-- ENTRIES --
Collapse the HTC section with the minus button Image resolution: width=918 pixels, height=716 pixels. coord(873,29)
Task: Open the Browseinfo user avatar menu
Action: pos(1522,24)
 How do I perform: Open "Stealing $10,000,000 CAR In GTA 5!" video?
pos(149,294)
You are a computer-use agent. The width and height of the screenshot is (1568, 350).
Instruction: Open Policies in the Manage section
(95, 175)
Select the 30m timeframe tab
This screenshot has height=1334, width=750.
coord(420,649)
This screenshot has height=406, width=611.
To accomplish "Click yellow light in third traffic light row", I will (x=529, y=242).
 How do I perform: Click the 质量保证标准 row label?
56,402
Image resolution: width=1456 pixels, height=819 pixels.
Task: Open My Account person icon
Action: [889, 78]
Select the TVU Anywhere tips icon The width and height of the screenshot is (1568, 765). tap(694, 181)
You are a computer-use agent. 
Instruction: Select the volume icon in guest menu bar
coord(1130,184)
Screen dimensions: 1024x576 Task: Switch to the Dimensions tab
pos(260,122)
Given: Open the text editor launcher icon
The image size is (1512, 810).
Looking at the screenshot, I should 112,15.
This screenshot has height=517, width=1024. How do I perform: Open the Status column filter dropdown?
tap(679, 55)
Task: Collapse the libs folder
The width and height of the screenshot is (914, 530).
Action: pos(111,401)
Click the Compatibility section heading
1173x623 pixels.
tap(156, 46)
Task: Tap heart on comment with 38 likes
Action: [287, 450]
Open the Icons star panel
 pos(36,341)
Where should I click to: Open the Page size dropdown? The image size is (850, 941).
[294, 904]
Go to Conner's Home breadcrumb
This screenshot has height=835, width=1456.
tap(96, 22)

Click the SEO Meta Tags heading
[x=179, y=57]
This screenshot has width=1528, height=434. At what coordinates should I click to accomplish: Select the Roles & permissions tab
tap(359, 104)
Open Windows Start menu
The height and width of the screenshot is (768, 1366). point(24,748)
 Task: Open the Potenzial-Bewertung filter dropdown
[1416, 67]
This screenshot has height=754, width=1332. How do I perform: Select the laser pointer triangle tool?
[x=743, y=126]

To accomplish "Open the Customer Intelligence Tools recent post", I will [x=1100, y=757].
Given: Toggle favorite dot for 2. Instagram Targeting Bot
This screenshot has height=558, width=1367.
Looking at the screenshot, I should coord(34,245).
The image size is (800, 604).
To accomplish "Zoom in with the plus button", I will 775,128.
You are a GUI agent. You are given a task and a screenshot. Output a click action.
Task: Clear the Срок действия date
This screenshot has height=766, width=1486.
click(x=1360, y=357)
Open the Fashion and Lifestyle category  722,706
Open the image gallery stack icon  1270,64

-- WHAT THE EXERCISE ASKS --
Please put every line of the items above into a Markdown table with the columns Row and Item line, numbering the rows in order and leaving out blank lines.

-- RESPONSE --
| Row | Item line |
|---|---|
| 1 | Collapse the HTC section with the minus button Image resolution: width=918 pixels, height=716 pixels. coord(873,29) |
| 2 | Task: Open the Browseinfo user avatar menu |
| 3 | Action: pos(1522,24) |
| 4 |  How do I perform: Open "Stealing $10,000,000 CAR In GTA 5!" video? |
| 5 | pos(149,294) |
| 6 | You are a computer-use agent. The width and height of the screenshot is (1568, 350). |
| 7 | Instruction: Open Policies in the Manage section |
| 8 | (95, 175) |
| 9 | Select the 30m timeframe tab |
| 10 | This screenshot has height=1334, width=750. |
| 11 | coord(420,649) |
| 12 | This screenshot has height=406, width=611. |
| 13 | To accomplish "Click yellow light in third traffic light row", I will (x=529, y=242). |
| 14 |  How do I perform: Click the 质量保证标准 row label? |
| 15 | 56,402 |
| 16 | Image resolution: width=1456 pixels, height=819 pixels. |
| 17 | Task: Open My Account person icon |
| 18 | Action: [889, 78] |
| 19 | Select the TVU Anywhere tips icon The width and height of the screenshot is (1568, 765). tap(694, 181) |
| 20 | You are a computer-use agent.  |
| 21 | Instruction: Select the volume icon in guest menu bar |
| 22 | coord(1130,184) |
| 23 | Screen dimensions: 1024x576 Task: Switch to the Dimensions tab |
| 24 | pos(260,122) |
| 25 | Given: Open the text editor launcher icon |
| 26 | The image size is (1512, 810). |
| 27 | Looking at the screenshot, I should 112,15. |
| 28 | This screenshot has height=517, width=1024. How do I perform: Open the Status column filter dropdown? |
| 29 | tap(679, 55) |
| 30 | Task: Collapse the libs folder |
| 31 | The width and height of the screenshot is (914, 530). |
| 32 | Action: pos(111,401) |
| 33 | Click the Compatibility section heading |
| 34 | 1173x623 pixels. |
| 35 | tap(156, 46) |
| 36 | Task: Tap heart on comment with 38 likes |
| 37 | Action: [287, 450] |
| 38 | Open the Icons star panel |
| 39 |  pos(36,341) |
| 40 | Where should I click to: Open the Page size dropdown? The image size is (850, 941). |
| 41 | [294, 904] |
| 42 | Go to Conner's Home breadcrumb |
| 43 | This screenshot has height=835, width=1456. |
| 44 | tap(96, 22) |
| 45 | Click the SEO Meta Tags heading |
| 46 | [x=179, y=57] |
| 47 | This screenshot has width=1528, height=434. At what coordinates should I click to accomplish: Select the Roles & permissions tab |
| 48 | tap(359, 104) |
| 49 | Open Windows Start menu |
| 50 | The height and width of the screenshot is (768, 1366). point(24,748) |
| 51 |  Task: Open the Potenzial-Bewertung filter dropdown |
| 52 | [1416, 67] |
| 53 | This screenshot has height=754, width=1332. How do I perform: Select the laser pointer triangle tool? |
| 54 | [x=743, y=126] |
| 55 | To accomplish "Open the Customer Intelligence Tools recent post", I will [x=1100, y=757]. |
| 56 | Given: Toggle favorite dot for 2. Instagram Targeting Bot |
| 57 | This screenshot has height=558, width=1367. |
| 58 | Looking at the screenshot, I should coord(34,245). |
| 59 | The image size is (800, 604). |
| 60 | To accomplish "Zoom in with the plus button", I will 775,128. |
| 61 | You are a GUI agent. You are given a task and a screenshot. Output a click action. |
| 62 | Task: Clear the Срок действия date |
| 63 | This screenshot has height=766, width=1486. |
| 64 | click(x=1360, y=357) |
| 65 | Open the Fashion and Lifestyle category  722,706 |
| 66 | Open the image gallery stack icon  1270,64 |